◆ Data records
↓
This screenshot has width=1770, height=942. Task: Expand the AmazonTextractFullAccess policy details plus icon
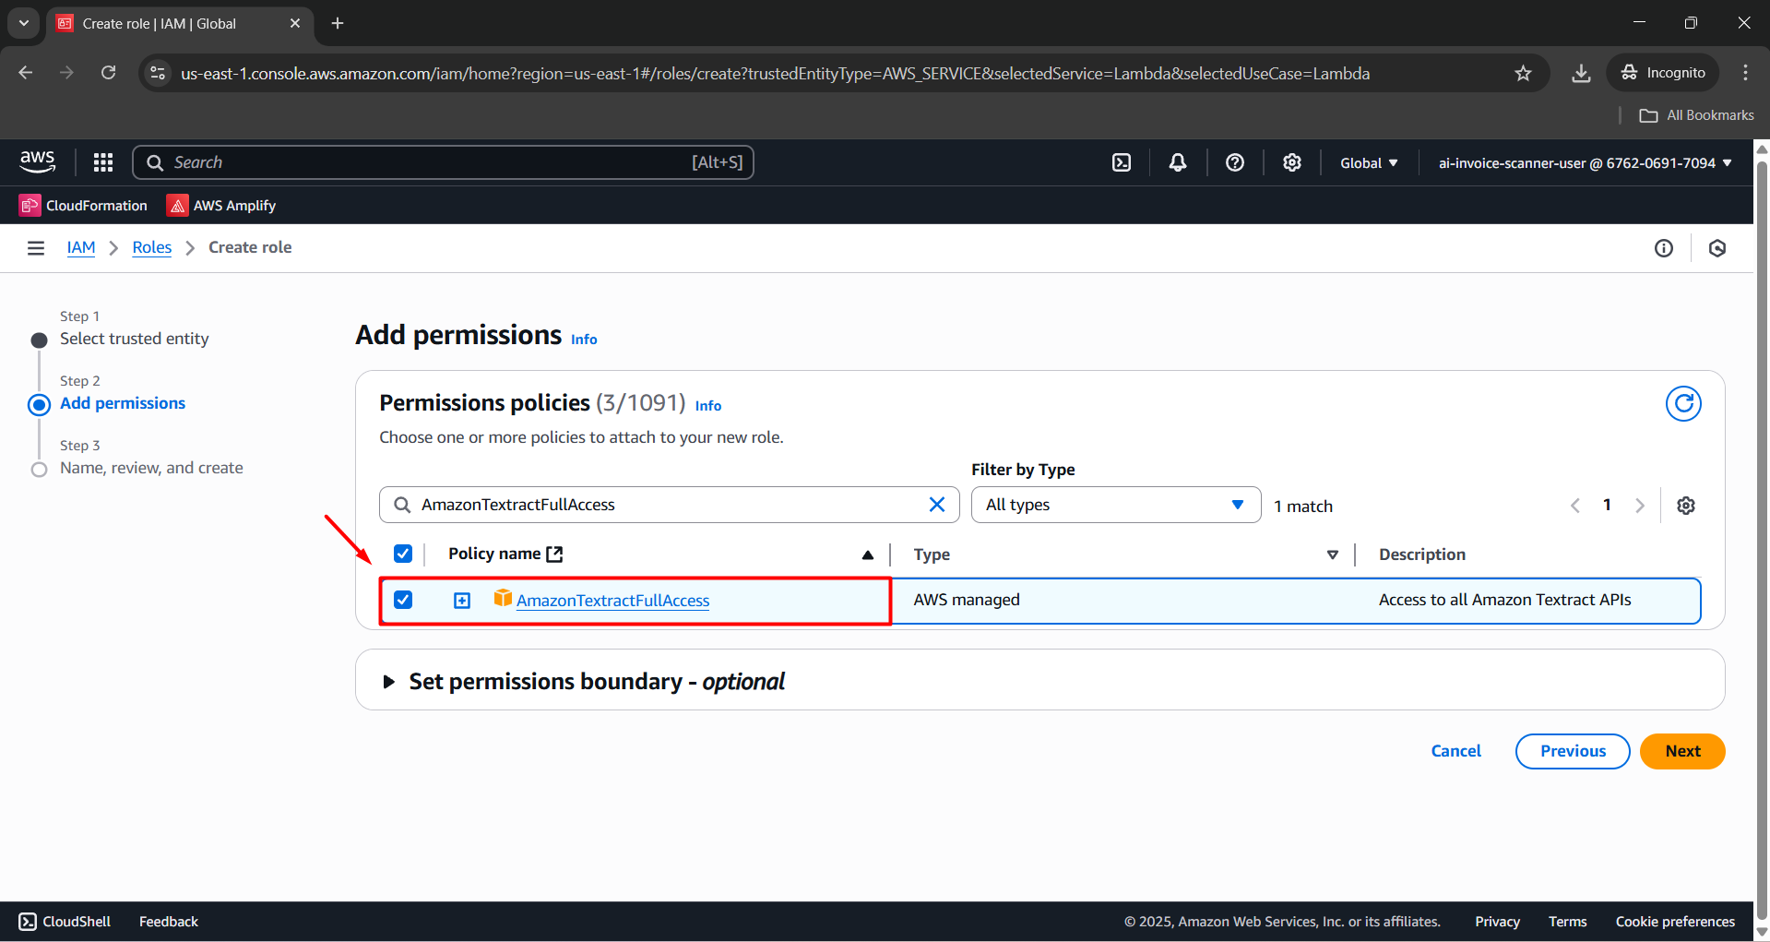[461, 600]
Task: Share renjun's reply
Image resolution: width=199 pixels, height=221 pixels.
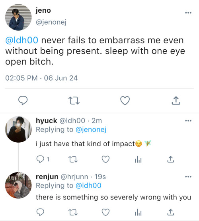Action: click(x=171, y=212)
↑
↓
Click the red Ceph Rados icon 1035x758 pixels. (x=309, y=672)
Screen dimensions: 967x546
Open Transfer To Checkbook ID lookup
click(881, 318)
↑
◆ Description of the task
Reproduce the material between the line containing "Screen dimensions: 967x546" and the line containing "click(881, 318)", inclusive.

◆ Output of the exercise
Screen dimensions: 967x546
Open Transfer To Checkbook ID lookup
click(881, 318)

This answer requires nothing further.